Another hard fact of working life in a large corporation: managers. It’s not that they WANT to interrupt you from doing meaningful work, it’s because they don’t have any other choice – it’s their job. Think about it: You and I get things done by setting aside half a day and focusing our energies on a particular project. We zoom in on a problem, define which areas need to be improved, craft some possible solutions, test them out, and put them into practice. Bam! Our customers’ lives are improved. Yet, for managers, they don’t have the time to go into all that detail. Their job is to manage a dozen or more of these projects – their job is to figure out what the hell is going on with them, then delegate tasks to people like you and I. THAT’S why they hold so many damn meetings and need us to submit so many reports. They practically spend all their time attending meetings and reading reports – because that’s how they get things done. They’re not evil (well, most of them anyway), they’re just doing their job.
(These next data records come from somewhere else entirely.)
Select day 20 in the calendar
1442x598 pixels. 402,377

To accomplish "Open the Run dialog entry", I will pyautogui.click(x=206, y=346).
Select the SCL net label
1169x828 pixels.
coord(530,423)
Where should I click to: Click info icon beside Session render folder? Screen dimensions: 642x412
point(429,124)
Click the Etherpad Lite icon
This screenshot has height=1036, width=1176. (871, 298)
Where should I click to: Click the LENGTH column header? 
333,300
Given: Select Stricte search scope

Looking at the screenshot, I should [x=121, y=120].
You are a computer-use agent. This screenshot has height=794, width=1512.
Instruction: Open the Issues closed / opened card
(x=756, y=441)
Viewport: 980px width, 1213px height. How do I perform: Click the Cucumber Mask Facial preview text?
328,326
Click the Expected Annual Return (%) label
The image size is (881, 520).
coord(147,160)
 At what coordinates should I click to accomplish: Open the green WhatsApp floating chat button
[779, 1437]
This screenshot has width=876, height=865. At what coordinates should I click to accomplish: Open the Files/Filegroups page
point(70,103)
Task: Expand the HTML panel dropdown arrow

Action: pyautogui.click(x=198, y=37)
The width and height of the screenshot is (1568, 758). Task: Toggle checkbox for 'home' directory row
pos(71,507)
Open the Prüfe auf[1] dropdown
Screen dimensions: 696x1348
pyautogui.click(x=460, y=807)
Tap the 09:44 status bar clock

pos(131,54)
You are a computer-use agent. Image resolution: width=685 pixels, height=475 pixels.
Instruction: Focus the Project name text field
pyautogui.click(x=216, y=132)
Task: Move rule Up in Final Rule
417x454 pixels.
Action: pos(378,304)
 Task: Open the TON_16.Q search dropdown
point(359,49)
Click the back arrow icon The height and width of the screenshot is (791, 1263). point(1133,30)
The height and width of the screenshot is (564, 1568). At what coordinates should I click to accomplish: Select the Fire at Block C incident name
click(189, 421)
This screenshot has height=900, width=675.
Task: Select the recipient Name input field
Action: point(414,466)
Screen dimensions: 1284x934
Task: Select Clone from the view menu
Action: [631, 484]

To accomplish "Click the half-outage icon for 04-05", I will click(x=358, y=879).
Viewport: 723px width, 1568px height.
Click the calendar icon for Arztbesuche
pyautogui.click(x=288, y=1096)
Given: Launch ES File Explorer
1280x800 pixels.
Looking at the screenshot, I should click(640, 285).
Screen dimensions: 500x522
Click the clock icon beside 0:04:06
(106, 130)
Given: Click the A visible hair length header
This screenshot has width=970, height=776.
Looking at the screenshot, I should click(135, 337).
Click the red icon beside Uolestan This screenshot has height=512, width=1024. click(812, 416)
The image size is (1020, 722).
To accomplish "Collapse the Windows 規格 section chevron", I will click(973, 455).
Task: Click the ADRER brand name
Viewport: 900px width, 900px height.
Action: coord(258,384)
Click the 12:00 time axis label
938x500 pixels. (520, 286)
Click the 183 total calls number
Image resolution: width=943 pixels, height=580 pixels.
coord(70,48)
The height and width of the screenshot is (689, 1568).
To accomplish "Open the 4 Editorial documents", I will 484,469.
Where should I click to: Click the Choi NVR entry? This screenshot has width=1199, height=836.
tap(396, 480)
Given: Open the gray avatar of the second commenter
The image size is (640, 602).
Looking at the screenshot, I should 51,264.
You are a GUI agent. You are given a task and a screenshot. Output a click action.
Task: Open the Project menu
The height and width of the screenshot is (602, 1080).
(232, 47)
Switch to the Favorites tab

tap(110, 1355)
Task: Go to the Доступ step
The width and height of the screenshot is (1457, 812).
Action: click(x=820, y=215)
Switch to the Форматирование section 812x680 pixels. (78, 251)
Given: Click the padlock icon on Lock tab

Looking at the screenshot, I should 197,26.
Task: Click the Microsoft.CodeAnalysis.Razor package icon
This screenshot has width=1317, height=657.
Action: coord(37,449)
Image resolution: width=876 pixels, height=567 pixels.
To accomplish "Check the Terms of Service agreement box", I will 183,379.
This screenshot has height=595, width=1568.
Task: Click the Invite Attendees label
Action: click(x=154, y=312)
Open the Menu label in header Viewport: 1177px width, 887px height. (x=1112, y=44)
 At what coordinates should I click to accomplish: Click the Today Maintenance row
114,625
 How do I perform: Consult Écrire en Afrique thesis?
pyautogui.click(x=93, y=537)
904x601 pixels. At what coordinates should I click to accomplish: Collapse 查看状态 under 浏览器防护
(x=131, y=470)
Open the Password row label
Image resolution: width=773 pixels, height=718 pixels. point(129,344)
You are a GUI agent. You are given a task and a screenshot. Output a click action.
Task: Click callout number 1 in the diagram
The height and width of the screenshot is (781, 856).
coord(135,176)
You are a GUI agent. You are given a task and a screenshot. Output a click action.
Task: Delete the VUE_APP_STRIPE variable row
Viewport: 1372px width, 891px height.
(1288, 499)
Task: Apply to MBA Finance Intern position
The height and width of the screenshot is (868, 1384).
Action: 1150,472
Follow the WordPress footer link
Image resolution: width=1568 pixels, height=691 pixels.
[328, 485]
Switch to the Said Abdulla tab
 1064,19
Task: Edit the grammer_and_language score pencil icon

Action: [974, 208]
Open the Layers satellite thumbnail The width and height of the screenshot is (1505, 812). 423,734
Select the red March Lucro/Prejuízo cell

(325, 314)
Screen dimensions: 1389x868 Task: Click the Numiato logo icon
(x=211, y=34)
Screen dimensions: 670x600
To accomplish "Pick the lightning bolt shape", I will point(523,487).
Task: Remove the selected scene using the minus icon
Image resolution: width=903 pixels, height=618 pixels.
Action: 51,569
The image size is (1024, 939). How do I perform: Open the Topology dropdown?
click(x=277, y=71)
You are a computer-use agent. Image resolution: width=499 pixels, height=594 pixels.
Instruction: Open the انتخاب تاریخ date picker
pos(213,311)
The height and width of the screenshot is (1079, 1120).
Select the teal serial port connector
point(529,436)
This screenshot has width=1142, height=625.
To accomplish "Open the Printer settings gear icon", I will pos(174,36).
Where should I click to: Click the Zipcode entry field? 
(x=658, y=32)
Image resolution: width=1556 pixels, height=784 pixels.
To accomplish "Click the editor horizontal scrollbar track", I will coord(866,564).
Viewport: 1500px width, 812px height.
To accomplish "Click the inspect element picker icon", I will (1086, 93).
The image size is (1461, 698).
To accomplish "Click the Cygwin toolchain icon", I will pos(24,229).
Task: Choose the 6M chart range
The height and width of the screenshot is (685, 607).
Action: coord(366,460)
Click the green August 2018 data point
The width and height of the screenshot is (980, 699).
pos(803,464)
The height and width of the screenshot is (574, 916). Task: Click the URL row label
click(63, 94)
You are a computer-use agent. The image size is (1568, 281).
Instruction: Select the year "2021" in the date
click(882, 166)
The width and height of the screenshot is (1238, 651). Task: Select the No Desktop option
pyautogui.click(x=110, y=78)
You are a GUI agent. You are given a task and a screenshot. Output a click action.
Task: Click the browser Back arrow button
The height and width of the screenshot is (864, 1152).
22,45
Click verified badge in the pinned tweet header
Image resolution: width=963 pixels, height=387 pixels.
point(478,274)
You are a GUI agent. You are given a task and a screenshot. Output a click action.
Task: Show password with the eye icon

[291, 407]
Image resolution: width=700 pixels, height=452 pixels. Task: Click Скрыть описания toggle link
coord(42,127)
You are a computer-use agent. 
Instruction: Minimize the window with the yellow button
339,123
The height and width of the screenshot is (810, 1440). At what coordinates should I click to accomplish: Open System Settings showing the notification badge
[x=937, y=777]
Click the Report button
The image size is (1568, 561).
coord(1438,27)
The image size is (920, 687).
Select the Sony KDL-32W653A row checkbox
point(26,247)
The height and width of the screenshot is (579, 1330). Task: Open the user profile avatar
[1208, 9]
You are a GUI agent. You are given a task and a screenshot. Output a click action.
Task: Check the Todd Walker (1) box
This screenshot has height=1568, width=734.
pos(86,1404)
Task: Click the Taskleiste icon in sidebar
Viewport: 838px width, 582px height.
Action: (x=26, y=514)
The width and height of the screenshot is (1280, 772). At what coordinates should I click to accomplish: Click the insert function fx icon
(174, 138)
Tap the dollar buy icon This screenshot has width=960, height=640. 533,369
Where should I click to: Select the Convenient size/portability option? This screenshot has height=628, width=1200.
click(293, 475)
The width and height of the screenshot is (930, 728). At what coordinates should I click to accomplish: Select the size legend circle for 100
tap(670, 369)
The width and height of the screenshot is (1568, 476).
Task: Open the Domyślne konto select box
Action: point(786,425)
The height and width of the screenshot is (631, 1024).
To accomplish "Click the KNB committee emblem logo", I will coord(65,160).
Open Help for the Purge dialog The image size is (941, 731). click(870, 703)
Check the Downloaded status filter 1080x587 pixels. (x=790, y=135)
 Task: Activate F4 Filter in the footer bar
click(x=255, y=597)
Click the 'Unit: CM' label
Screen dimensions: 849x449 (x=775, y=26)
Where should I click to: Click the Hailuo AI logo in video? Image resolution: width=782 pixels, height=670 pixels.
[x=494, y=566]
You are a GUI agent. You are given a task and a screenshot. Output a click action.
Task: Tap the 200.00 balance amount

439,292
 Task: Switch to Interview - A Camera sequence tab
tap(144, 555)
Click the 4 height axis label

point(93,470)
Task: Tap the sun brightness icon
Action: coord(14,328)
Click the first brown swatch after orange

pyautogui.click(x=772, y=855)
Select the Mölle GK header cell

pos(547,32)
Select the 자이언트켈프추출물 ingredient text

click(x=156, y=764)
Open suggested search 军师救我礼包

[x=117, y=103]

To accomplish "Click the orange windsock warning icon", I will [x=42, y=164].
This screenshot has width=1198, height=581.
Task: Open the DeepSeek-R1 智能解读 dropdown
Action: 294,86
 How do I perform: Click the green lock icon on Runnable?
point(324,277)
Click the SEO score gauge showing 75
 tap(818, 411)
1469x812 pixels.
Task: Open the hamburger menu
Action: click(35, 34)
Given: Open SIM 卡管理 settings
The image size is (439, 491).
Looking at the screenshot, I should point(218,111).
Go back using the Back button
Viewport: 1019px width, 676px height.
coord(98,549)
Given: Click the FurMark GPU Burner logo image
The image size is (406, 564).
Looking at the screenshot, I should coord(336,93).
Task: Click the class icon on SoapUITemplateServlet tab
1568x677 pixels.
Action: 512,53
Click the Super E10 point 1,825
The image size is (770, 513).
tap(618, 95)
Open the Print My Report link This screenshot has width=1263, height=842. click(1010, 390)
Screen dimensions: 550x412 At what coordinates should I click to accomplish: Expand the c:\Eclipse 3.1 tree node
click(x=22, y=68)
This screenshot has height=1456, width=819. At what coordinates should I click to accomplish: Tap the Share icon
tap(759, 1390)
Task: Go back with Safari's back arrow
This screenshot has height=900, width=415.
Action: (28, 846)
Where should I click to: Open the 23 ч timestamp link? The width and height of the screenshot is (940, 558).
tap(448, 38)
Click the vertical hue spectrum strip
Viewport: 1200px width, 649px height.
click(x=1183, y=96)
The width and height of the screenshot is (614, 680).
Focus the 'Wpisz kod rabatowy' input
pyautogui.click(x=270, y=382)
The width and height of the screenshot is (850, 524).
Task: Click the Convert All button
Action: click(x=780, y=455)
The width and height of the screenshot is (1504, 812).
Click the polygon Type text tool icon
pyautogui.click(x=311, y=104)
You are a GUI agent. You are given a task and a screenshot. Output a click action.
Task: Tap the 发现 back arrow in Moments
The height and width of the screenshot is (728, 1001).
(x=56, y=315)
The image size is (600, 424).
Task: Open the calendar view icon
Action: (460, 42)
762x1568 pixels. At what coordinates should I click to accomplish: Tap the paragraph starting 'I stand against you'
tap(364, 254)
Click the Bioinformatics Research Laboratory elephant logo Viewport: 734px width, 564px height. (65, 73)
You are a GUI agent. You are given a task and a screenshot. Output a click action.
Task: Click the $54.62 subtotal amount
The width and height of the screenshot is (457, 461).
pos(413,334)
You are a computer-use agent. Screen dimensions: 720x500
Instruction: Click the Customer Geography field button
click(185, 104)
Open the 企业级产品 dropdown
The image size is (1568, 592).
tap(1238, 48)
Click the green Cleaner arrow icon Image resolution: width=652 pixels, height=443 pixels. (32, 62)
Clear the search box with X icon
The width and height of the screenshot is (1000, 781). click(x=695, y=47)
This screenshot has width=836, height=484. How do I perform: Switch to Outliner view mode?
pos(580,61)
So what the hell can we do to get stuff done around here?

We’re not going to be able to change those facts of corporate life. Managers, meetings and reports will always be there, whether we like them or not. If you can’t stand them, go become an artist. So I don’t think Jason Fried’s recommendation of canceling meetings really addresses the crux of the issue. Neither is designating half a day per week for total silence going to help out that much. Here’s my take on what you should do to get actual work done in the office (so much to say on all these tips, but I’ll talk more about them in subsequent posts!):

1. Do one thing, with no distractions. Literally close your email client, download everything so you can work offline, and go to somewhere private like a conference room to really work on something. This is an extension of No Talk Thursday, but I think we’ve gotta extend that to become a lifestyle. I try to do some sort of variation of this on a daily basis, from a couple of hours to almost the entire day.

2. Ruthlessly reject meetings you can’t add any value to. Here’s a good guideline: Every time you get invited for a meeting, ask yourself if you’ll be actively contributing to it (ie: speaking and giving your input throughout the meeting). If not, then you’re not needed there. Reject the invitation and read the minutes instead. Meetings have two purposes, and two purposes only: conflict, and coordination (I freakin HATE meetings that are called to inform everyone about stuff). And if you’re attending, you’d better damn well be actively contributing.

3. Don’t spend too much time on reports. Literally shave it to its bare minimum. You think anyone besides you is going to read anything more than 2 pages long? Your report is a necessary, but boring, fact of life. Do it if you have to, but don’t let it stop you from doing real, meaningful work.